When smoke filled the shaft, one man decided he’d take his chances outside. Pulaski drew his .44 revolver. “The next man who tries to leave the tunnel, I will shoot,” he proclaimed. He knew the tunnel was their only chance for survival.
Nobody else attempted escape, but the smoke and heat became so intense, everyone passed out from a lack of oxygen. When the fire died down and the men regained consciousness, they found Pulaski in a crumpled heap.
“The boss is dead,” one man said grimly.
“Like hell he is,” said Pulaski, as he struggled to his feet.
His hands, eyes and lungs seared, Pulaski was hospitalized, but recovered and returned to work. Hailed as a hero for saving his men, he is still known by wildland firefighters. The combination axe-mattock he created in his blacksmith shop a year after the fire is widely used and is called the Pulaski.
End of an Era
The cowboy rangers who rode the Old West’s forests lasted into the 1920s.
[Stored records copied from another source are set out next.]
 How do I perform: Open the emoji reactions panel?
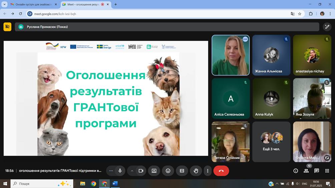coord(168,171)
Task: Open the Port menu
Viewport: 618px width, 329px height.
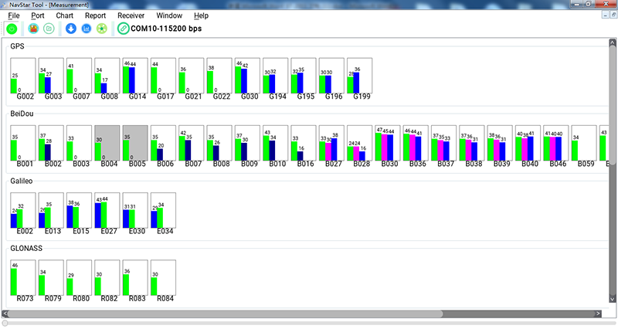Action: pos(38,15)
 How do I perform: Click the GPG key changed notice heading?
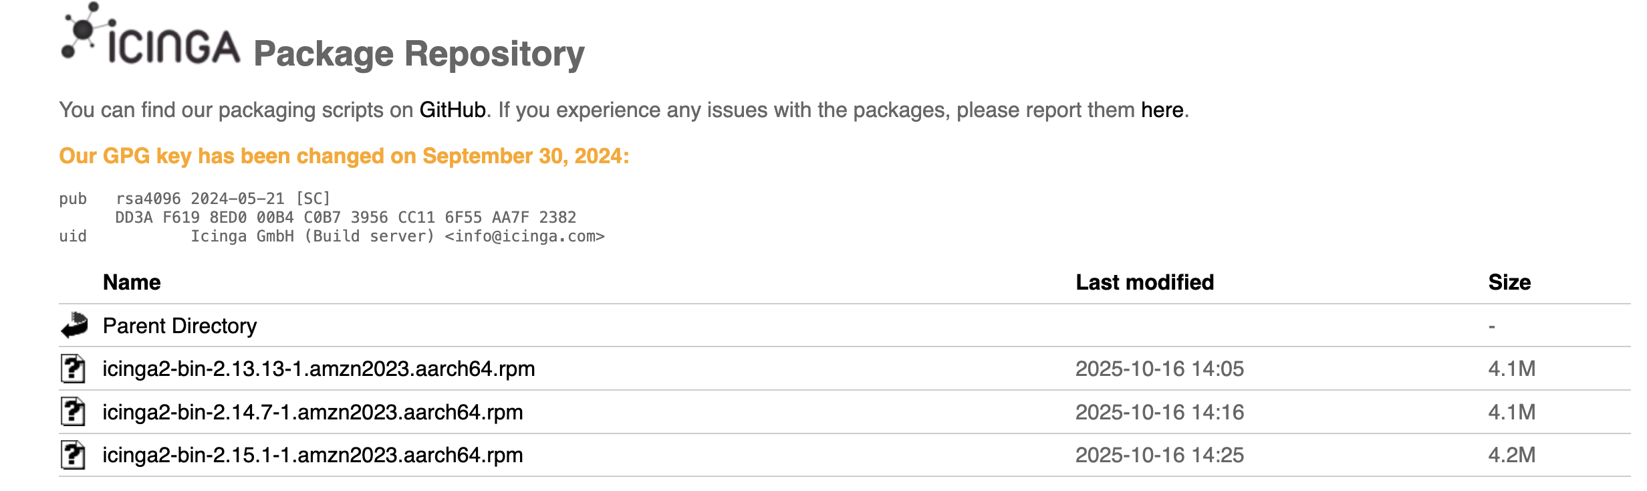point(344,156)
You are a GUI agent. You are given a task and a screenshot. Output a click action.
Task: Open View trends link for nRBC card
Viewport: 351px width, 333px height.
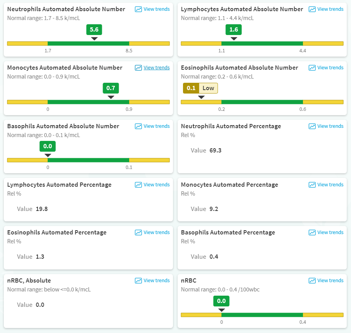click(x=330, y=281)
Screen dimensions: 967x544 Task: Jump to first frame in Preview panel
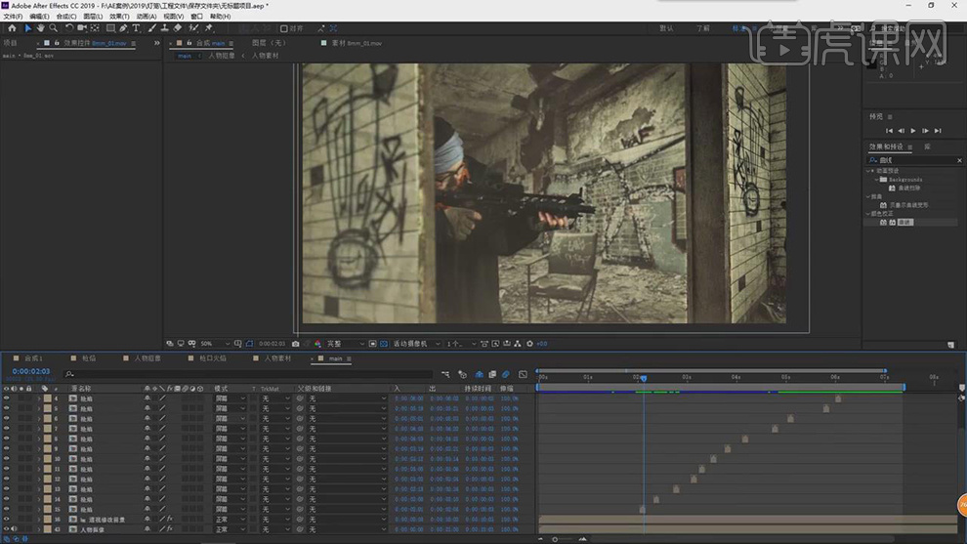(x=889, y=130)
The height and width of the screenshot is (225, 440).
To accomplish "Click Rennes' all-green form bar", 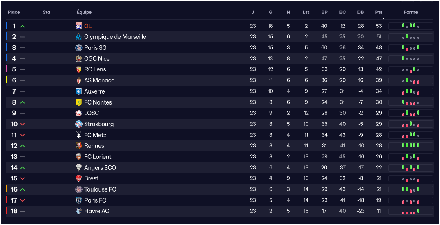I will click(x=411, y=145).

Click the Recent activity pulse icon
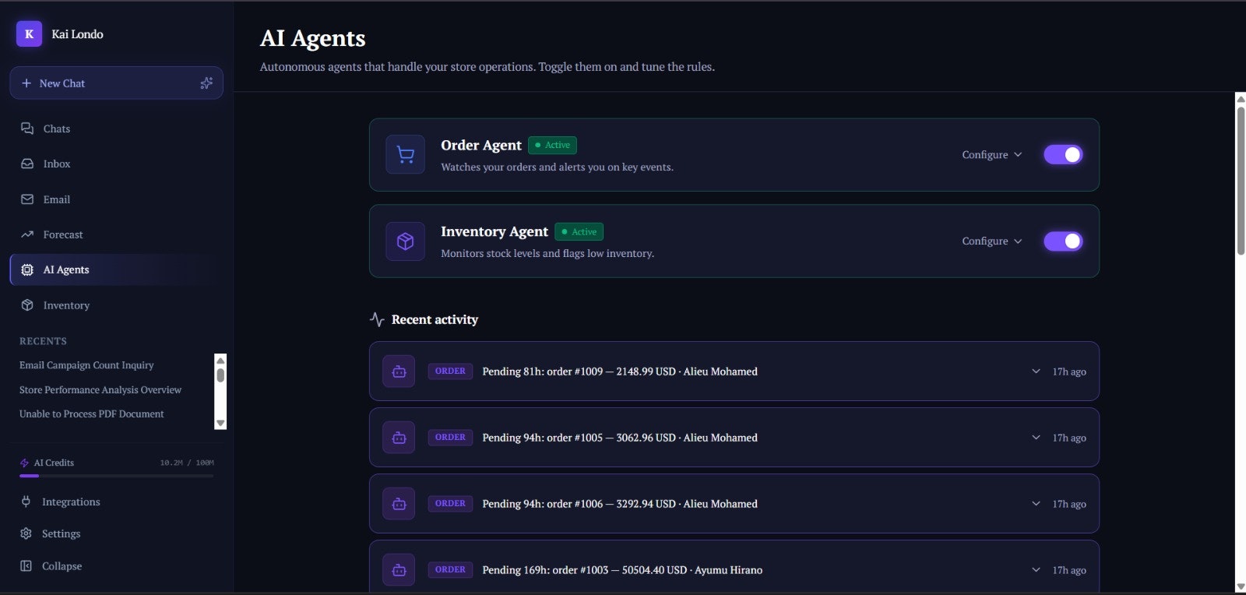(377, 319)
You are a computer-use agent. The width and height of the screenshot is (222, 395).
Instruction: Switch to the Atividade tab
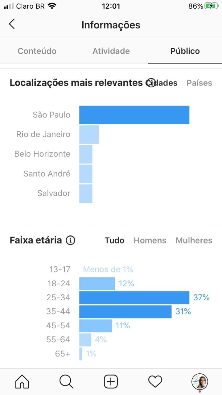(x=111, y=51)
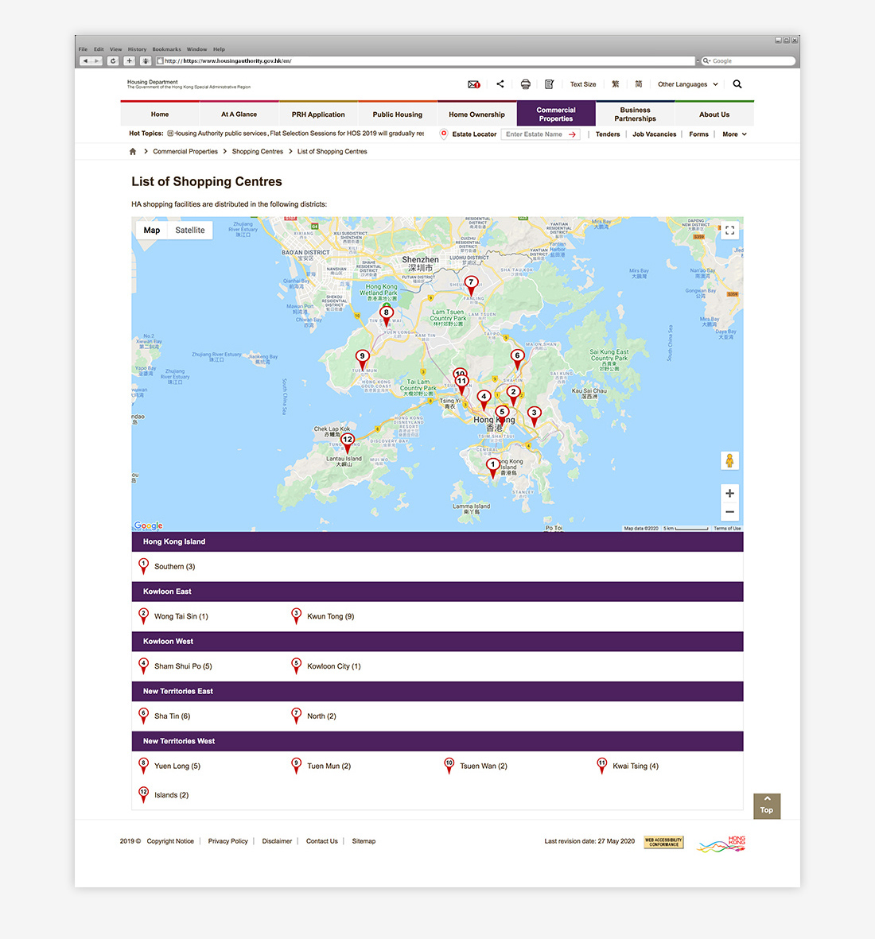Image resolution: width=875 pixels, height=939 pixels.
Task: Zoom out on the map
Action: pyautogui.click(x=729, y=513)

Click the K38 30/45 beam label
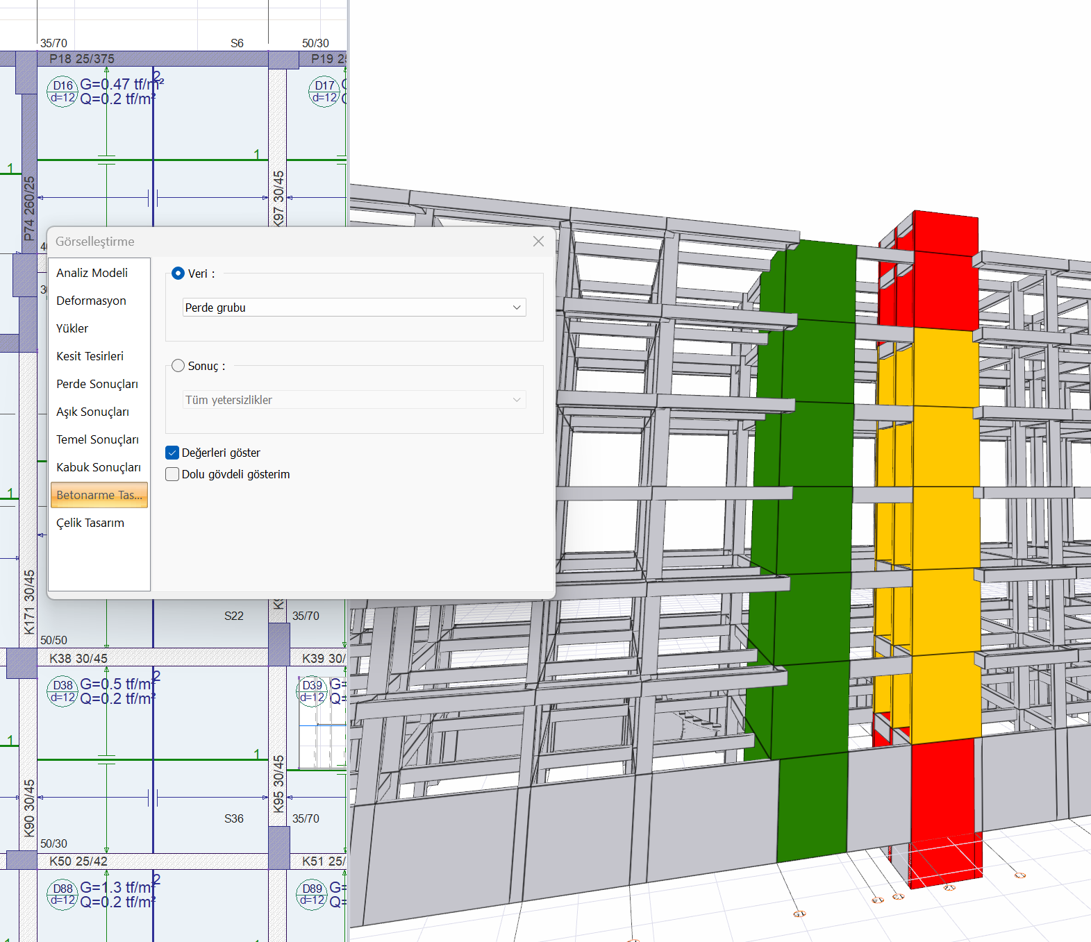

Then telephones connected ranger stations and fire lookouts, wireless radios conveyed messages in the wild, fire roads crisscrossed the forests, cars and trucks replaced horses and wagons, and airplanes patrolled woods and range.
Instead of the Use Book, rangers had to consult a bookshelf full of policies. They grumbled about doing paperwork behind a desk instead of working outside. The jack-of-all-trades rangers saw their duties reduced, as job specialization became common.
In less than two decades, the time had passed for rangers with strong backs and steel wills. A Forest Service supervisor some 70 years ago best summed up these cowboy rangers: “They endured physical discomfort and hardships as a matter of course. Too often they had to face injustice and to battle discouragement, but they were never quitters.”
While the days of the cowboy rangers are long gone, you can still get a taste of the old times at the Forest Service’s Ninemile Wildlands Training Center on the Lolo National Forest. Located outside Huson, Montana, the center features the Remount Depot, a facility built in the 1930s for pack stock breeding and training. The depot is a working ranch that, each summer, provides training to agency personnel and the general public on traditional ranger skills, such as packing, horsemanship, dutch oven cooking and tree cutting.
A former U.S. Forest Service firefighter, Joel McNamara has written magazine articles as well as technical books, including Geocaching for Dummies. He has a bachelor’s degree in anthropology and specializes in American West historical archaeology.